Rewrite everything from the line containing "This screenshot has height=863, width=1024." down to the end of the lines below, substituting "pane" for "tab" and keeping all else unchanged. Omit the pictures from the answer.
BEGIN Data for the task
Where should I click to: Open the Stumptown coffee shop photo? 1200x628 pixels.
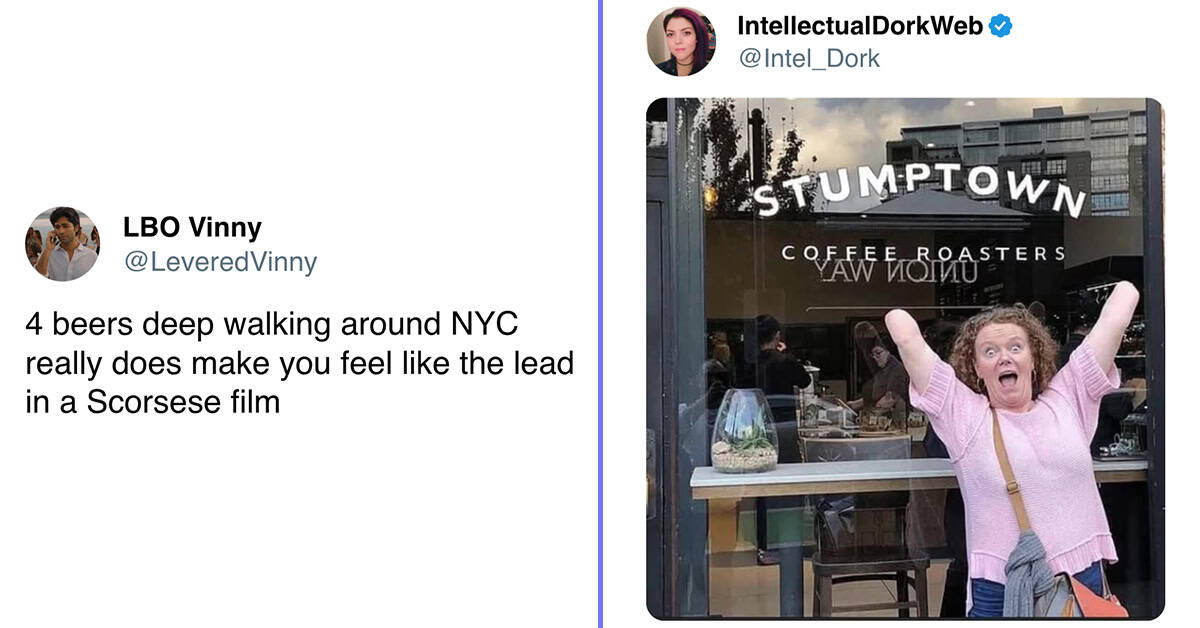[x=905, y=358]
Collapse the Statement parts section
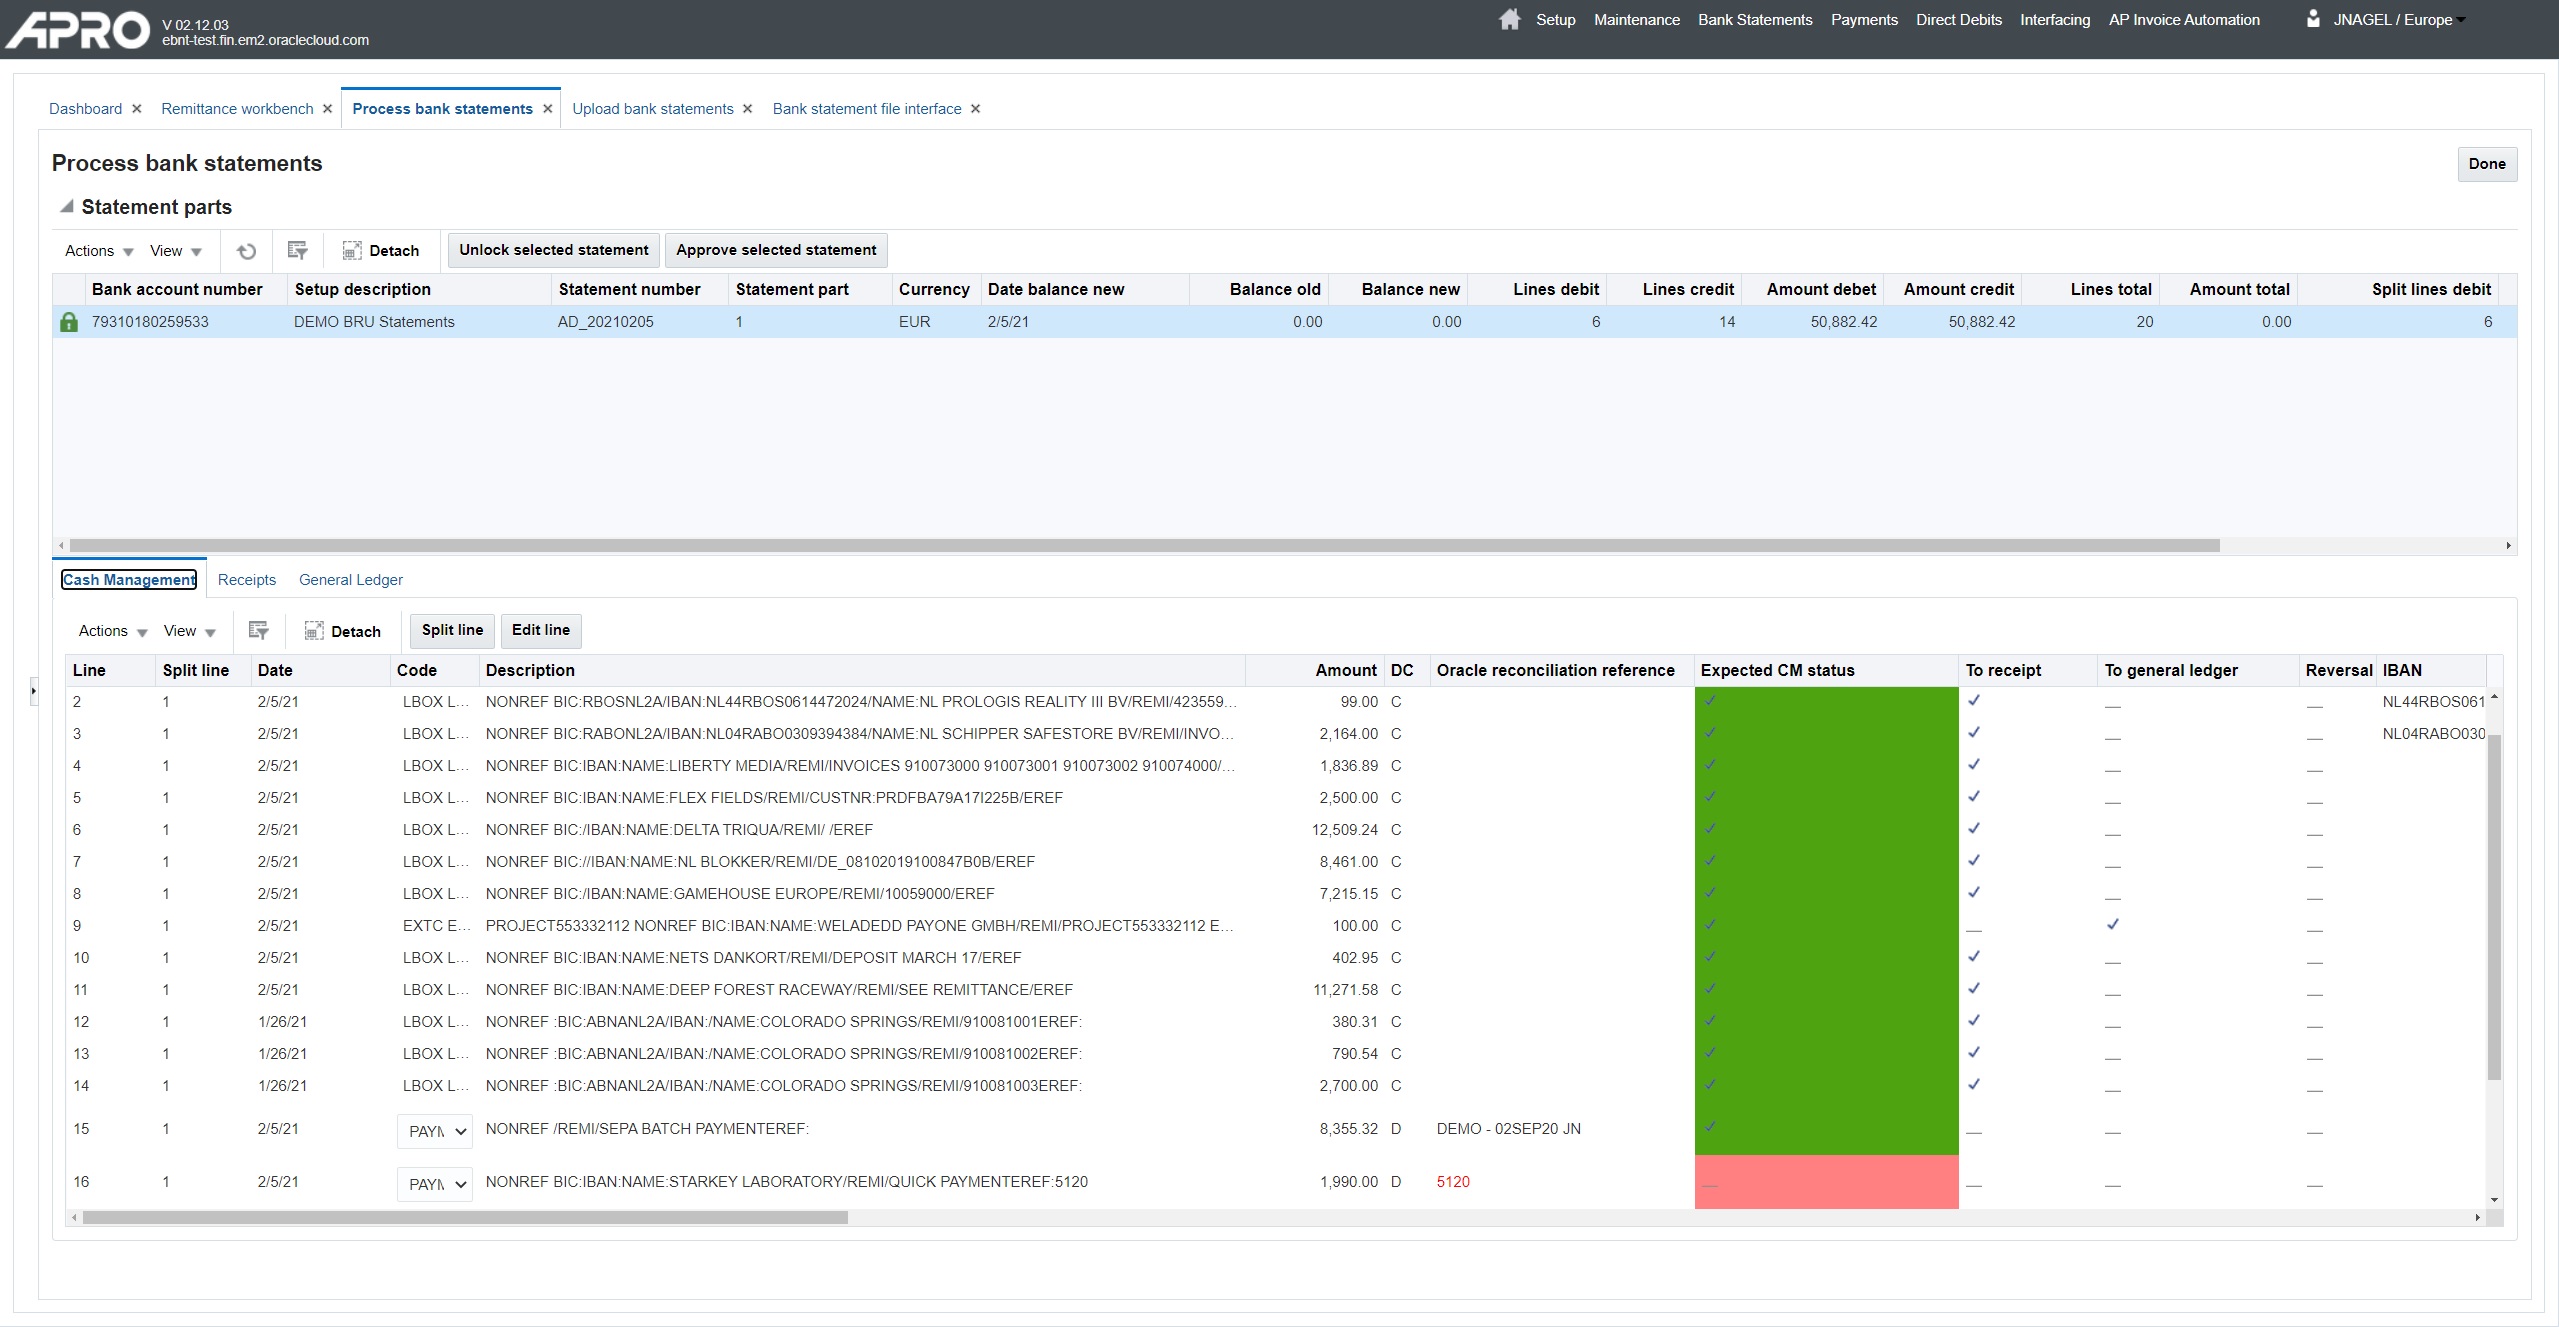Image resolution: width=2559 pixels, height=1327 pixels. pos(66,207)
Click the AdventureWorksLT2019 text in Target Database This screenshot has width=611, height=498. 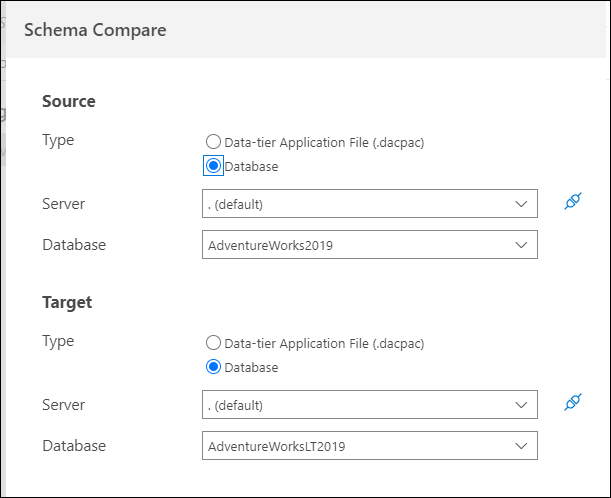click(273, 446)
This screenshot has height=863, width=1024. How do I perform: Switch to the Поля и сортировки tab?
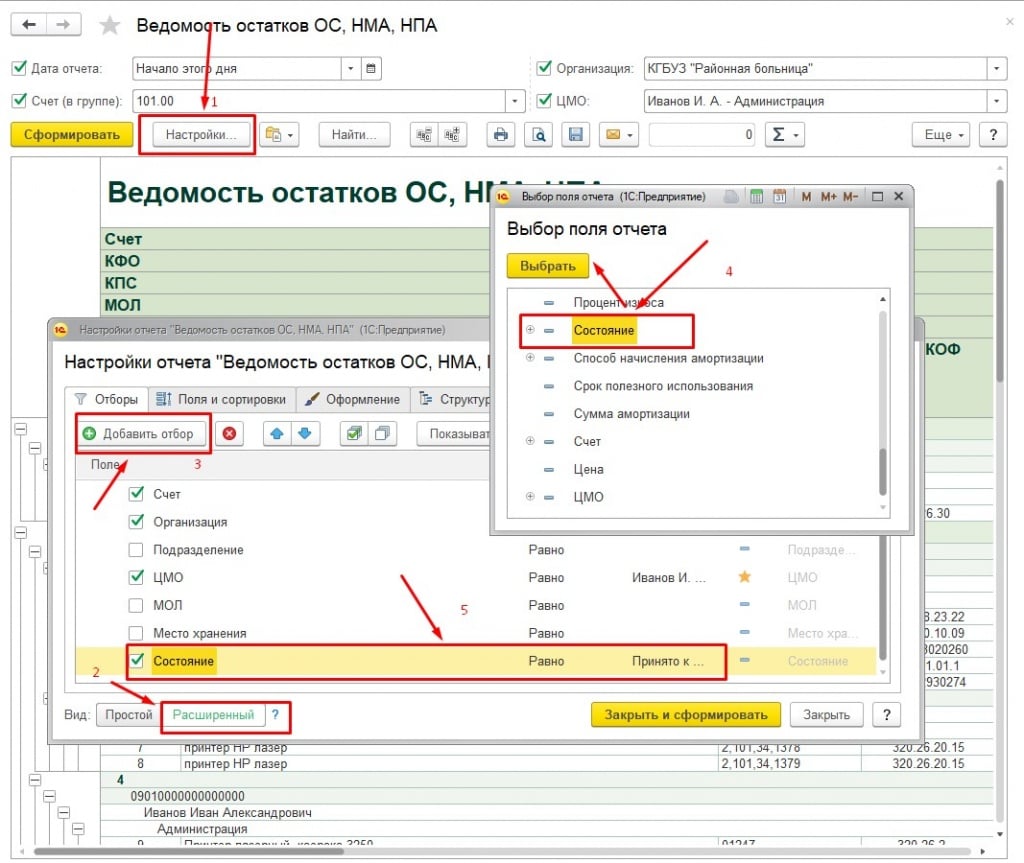pyautogui.click(x=222, y=399)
END Data for the task
▶ [Correct response]:
This screenshot has height=863, width=1024. How do I perform: Switch to the Поля и сортировки pane?
pyautogui.click(x=222, y=399)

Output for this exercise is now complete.